Press Release
June 15, 2011


Senator Edgardo J. Angara said that the government needs to take heed of the global efforts to move away from fossil fuels and move toward integrating renewable energy (RE) into the national energy mix.

Angara made the statement after the Department of Energy (DOE) launched its National Renewable Energy Plan (NREP) yesterday. Based on the NREP, the government aims to have the country's energy mix consist of 50 percent RE by 2030. Renewable energy sources, primarily geothermal and hydropower, currently make up 35 percent of the mix. The Philippines is the second biggest producer of geothermal energy in the world, next only to the United States.

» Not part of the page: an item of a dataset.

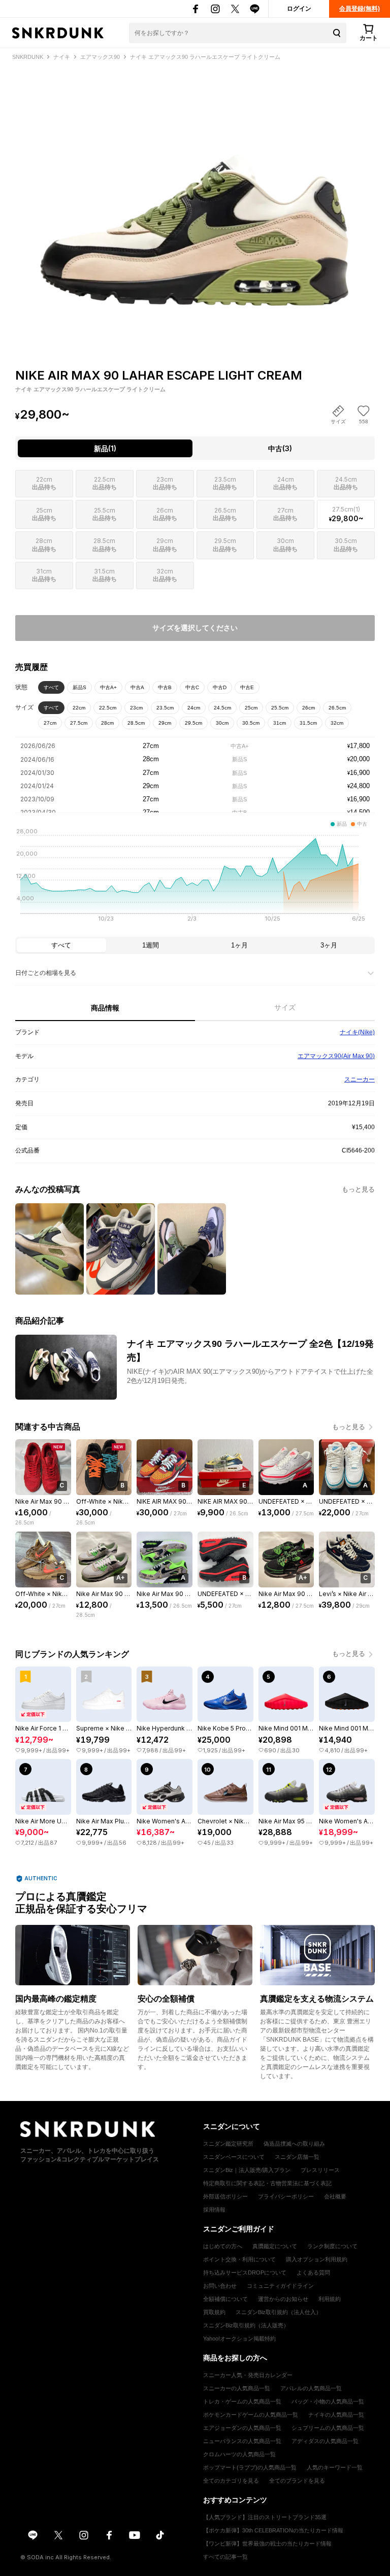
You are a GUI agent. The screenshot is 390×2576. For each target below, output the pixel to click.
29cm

"We need to recognize that RE is the future of energy. Most governments around the world are listening to their scientists and experts, making bold moves to invest in RE sources. If we move slowly, we will be left behind," Angara emphasized.

He said that critics of renewables in the government and private sector are hesitant to embrace new technologies due to concerns that they are unproven unlike like coal and fossil fuels.

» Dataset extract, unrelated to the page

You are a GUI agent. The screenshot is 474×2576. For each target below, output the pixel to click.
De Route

"But the extensive worldwide R&D going into RE is making sure the technologies will be affordable and efficient sooner than later. Experts believe that grid parity - or the point at which the cost of producing electricity through alternative means is as cheap as the prevailing grid power - is within reach," Angara said.

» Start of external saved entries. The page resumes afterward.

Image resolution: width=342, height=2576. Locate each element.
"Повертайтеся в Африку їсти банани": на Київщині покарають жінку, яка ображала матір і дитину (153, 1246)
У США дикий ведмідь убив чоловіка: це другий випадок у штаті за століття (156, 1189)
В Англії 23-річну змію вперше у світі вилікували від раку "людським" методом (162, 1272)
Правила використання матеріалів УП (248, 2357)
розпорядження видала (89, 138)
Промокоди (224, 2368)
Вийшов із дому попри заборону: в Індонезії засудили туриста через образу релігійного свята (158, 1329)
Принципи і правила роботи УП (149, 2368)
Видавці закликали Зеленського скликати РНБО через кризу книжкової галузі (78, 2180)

Angara, Chair of the Congressional Commission on Science Technology and Engineering (COMSTE), said that the commission has been working closely with the RE industry to jumpstart the local market and help government recognize the viability of wind, solar, biomass and other RE sources.

Angara pointed out that technology conglomerate General Electric (GE), the largest wind turbine supplier in the United States and one of the world's biggest, has predicted that solar will likely become cheaper than fossil fuels in five years owing to innovations.

Google is also helping develop greener sources of power in line with its corporate goal of producing no net greenhouse emissions. It recently agreed to invest $280 million in a home solar program that will help homeowners put solar panels on their rooftops.

Angara, author of the Philippines' Renewable Energy Law, added that even the Asian Development Bank (ADB) is backing the development of solar in the Asia-Pacific region, targeting 3,000 MW installations by 2013. The ADB is planning to invest $2.25 billion in financing solar projects, with an additional $6.75 billion to be funded from the private sector.

"Renewable energy, especially solar power, is a potential game-changer. These technologies will only grow much cheaper in costs and higher in efficiency as innovations are continually made," he said.

Angara continued, "The government should encourage - and lead - the aggressive development of RE. It will create a wealth of high-paying, 'green' jobs and industries, while also promoting cleaner, alternative energy sources. It is a winning proposition for our country."